**EXERCISE SET**
**1.** In the passage about Mwalimu, who is identified as her biographer?
**2.** List every person named in the passage about Mwalimu other than Mwalimu herself.
**3.** Quote the passage about Mwalimu word for word, from "To buttress herself" through "knew no boundaries.".

**SELECTED EXTRACT**
She was a bridge builder, a community organiser, an embodiment of Assata Shakur’s vision of revolution as an ongoing process.
“How do I survive?” Mwalimu once rhetorically remarked during a 2015 conversation with her biographer Ndirangũ Wachanga. “[I survive through] linking up with struggles wherever I happen to find myself. That lesson really came very powerfully from my mother and is summarised in My Mother’s Poems, this notion of learning as human beings to create spaces, to create new homes, which we have to learn as progressive pan Africanists of what oppressed people, especially what enslaved people did.”
To buttress herself against the torment of being separated from all that was loved and familiar, Mwalimu immersed herself in the everyday lives of the people in the places she lived. Following the principles of Utu and Ubuntu, she embraced their concerns as her own, their fights as new battlegrounds. Like the Guyanese academic and activist Walter Rodney’s unwavering commitment to truth, she stood firm against injustice, transforming her longing for home into an unyielding struggle for justice. Mwalimu bore the weight of people’s hopes as she fought for a world where words, like South African singer-songwriter Miriam Makeba’s melodies, knew no boundaries.

**GIVEN ENTRIES**
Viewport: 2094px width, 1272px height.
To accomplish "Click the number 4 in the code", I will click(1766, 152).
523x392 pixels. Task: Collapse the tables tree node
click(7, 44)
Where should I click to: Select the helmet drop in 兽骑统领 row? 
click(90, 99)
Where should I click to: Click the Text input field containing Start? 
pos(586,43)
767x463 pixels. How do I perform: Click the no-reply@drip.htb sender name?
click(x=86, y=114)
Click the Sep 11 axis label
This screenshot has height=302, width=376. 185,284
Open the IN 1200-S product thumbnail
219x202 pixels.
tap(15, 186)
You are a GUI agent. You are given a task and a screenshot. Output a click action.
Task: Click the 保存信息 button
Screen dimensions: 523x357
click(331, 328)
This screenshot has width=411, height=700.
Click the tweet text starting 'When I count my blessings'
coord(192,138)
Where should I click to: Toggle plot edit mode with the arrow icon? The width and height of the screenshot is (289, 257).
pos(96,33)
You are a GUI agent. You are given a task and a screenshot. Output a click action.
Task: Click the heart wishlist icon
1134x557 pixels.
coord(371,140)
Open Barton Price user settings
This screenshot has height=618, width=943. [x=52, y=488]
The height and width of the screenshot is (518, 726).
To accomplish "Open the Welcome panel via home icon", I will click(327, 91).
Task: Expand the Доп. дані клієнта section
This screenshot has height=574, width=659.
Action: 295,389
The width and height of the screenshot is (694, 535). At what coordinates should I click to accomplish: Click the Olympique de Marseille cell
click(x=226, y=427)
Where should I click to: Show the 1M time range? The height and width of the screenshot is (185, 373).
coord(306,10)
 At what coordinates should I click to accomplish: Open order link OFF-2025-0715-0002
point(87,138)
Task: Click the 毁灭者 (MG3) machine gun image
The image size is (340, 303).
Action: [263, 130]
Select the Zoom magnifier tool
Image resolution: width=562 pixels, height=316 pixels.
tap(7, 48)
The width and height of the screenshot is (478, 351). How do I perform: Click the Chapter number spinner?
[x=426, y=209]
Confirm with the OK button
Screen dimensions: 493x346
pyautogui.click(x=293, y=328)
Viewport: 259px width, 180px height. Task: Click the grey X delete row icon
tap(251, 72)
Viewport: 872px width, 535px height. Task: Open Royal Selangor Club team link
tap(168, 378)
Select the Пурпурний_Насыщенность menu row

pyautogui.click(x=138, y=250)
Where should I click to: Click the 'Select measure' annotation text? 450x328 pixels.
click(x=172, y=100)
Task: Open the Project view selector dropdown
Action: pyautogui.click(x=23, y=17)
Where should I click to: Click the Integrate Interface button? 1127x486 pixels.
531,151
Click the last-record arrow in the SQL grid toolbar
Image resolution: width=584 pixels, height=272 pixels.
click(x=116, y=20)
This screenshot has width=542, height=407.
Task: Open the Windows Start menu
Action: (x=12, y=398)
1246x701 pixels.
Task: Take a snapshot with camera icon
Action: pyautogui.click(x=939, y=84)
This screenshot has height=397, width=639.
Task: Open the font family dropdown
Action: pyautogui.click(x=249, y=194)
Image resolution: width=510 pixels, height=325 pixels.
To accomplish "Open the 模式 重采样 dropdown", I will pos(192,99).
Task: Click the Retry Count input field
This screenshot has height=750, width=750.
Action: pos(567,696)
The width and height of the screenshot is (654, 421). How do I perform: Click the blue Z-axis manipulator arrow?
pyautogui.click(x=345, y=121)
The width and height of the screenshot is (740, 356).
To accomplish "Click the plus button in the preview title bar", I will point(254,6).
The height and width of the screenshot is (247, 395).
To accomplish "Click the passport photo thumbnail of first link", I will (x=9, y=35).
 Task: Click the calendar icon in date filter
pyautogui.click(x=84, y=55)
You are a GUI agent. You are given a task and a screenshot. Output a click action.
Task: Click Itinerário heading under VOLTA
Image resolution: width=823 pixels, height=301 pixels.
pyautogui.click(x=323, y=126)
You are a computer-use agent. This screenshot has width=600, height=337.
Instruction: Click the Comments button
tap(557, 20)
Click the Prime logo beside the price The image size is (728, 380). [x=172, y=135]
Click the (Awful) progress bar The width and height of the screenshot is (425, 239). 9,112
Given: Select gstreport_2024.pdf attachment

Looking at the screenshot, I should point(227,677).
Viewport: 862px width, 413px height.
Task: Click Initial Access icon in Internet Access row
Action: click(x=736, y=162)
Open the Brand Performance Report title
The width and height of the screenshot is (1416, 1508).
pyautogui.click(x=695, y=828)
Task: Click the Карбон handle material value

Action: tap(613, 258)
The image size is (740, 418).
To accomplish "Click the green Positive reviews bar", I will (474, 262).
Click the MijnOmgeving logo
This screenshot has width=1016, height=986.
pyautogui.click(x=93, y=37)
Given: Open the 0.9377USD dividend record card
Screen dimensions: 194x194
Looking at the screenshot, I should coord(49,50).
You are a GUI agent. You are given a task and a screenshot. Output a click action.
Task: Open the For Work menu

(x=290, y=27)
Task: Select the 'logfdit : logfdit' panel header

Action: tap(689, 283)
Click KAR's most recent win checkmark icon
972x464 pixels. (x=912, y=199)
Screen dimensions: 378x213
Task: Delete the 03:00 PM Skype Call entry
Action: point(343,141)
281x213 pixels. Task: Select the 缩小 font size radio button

**TASK-BY-TASK ANSWERS**
**1.** Ndirangũ Wachanga

**2.** Assata Shakur, Ndirangũ Wachanga, Walter Rodney, Miriam Makeba

**3.**
To buttress herself against the torment of being separated from all that was loved and familiar, Mwalimu immersed herself in the everyday lives of the people in the places she lived. Following the principles of Utu and Ubuntu, she embraced their concerns as her own, their fights as new battlegrounds. Like the Guyanese academic and activist Walter Rodney’s unwavering commitment to truth, she stood firm against injustice, transforming her longing for home into an unyielding struggle for justice. Mwalimu bore the weight of people’s hopes as she fought for a world where words, like South African singer-songwriter Miriam Makeba’s melodies, knew no boundaries.